In another aspect, the at least one timing parameter is a maximum number of retries.

In another aspect, adaptively adjusting the at least one timing parameter comprises randomizing the maximum number of retries.

In another aspect, adaptively adjusting the at least one timing parameter comprises adjusting the maximum number of retries based on historical factors.

In another aspect, the at least one timing parameter comprises a response timer.

In another aspect, adaptively adjusting the at least one timing parameter comprises adjusting the response timer based on historical factors.

In another aspect, the at least one timing parameter comprises time periods between transmission of keepalive messages.

In another aspect, adaptively adjusting the at least one timing parameter comprises adjusting the time periods between the keepalive messages based on traffic load.

In another aspect, switching over to the redundant server comprises switching over to a redundant server maintaining a preconfigured session with a client.

In another aspect, the system comprises a control module to adaptively adjust at least one timing parameter of a process to detect server failures, detect the failures based on the at least one adaptively-adjusted timing parameter and switch over a client to a redundant server.

In another aspect, the at least one timing parameter is a maximum number of retries.

In another aspect, the control module adaptively adjusts the at least one timing parameter by randomizing the maximum number of retries.

In another aspect, the control module adaptively adjusts the at least one timing parameter by adjusting the maximum number of retries based on historical factors.

In another aspect, the at least one timing parameter comprises a response timer.

In another aspect, the control module adaptively adjusts the at least one timing parameter by adjusting the response timer based on historical factors.

In another aspect, the at least one timing parameter comprises time periods between transmission of keepalive messages.

In another aspect, the control module adaptively adjusts the at least one timing parameter by adjusting the time periods between the keepalive messages.
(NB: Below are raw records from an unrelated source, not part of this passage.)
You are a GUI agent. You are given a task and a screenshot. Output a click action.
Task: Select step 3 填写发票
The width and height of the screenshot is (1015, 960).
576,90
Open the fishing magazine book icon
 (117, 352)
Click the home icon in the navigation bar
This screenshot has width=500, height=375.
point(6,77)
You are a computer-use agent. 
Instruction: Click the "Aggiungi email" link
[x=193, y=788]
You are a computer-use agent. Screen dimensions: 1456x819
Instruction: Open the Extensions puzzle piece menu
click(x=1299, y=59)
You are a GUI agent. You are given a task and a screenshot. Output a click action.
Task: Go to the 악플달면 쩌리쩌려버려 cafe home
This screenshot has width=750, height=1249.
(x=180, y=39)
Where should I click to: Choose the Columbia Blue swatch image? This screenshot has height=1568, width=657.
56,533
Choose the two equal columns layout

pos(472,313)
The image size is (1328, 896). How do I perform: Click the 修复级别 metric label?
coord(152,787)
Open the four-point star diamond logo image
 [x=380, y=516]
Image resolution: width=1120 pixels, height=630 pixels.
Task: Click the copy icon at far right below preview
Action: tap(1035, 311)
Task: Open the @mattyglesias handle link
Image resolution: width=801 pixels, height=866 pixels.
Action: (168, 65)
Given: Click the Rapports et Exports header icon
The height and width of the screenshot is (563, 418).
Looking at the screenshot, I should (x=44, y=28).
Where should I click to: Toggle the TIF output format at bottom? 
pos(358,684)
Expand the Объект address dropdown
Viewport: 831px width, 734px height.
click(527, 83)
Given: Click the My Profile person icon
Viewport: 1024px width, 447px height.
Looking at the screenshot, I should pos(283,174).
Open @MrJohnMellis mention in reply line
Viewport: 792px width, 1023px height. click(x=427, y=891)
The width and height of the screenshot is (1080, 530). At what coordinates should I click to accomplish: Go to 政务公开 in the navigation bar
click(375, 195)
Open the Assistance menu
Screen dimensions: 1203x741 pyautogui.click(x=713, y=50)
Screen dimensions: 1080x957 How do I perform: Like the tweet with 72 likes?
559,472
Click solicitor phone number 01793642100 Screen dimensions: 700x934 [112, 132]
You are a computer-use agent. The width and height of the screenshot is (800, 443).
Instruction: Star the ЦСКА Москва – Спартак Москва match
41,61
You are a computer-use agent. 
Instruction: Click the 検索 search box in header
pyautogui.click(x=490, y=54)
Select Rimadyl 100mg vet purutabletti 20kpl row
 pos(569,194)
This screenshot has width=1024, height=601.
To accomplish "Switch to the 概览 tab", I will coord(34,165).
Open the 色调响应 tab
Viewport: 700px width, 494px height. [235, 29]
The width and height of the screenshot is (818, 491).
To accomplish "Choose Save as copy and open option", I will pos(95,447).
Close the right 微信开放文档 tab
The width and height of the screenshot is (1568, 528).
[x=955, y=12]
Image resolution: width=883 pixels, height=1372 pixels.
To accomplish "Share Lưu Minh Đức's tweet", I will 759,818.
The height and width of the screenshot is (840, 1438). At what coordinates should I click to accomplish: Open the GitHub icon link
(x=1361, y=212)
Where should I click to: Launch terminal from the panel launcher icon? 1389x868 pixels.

In another aspect, the redundant server is a redundant server in a preconfigured session with the client.

Further scope of the applicability of the present invention will become apparent from the detailed description provided below. It should be understood, however, that the detailed description and specific examples, while indicating preferred embodiments of the invention, are given by way of illustration only, since various changes and modifications within the spirit and scope of the invention will become apparent to those skilled in the art.

BRIEF DESCRIPTION OF THE FIGURES

Some embodiments of apparatus and/or methods in accordance with embodiments of the present invention are now described, by way of example only, and with reference to the accompanying drawings, in which:

FIG. 1 is a sample reliability block diagram illustrating a redundant configuration.

FIG. 2 is an example system in which the presently described embodiments may be implemented.

FIG. 3 is a flow chart illustrating a method according to the presently described embodiments.

FIG. 4 is a timing diagram illustrating a failure technique.

FIG. 5 is a timing diagram illustrating a technique according to the presently described embodiments.

FIG. 6 is a timing diagram illustrating a technique according to the presently described embodiments.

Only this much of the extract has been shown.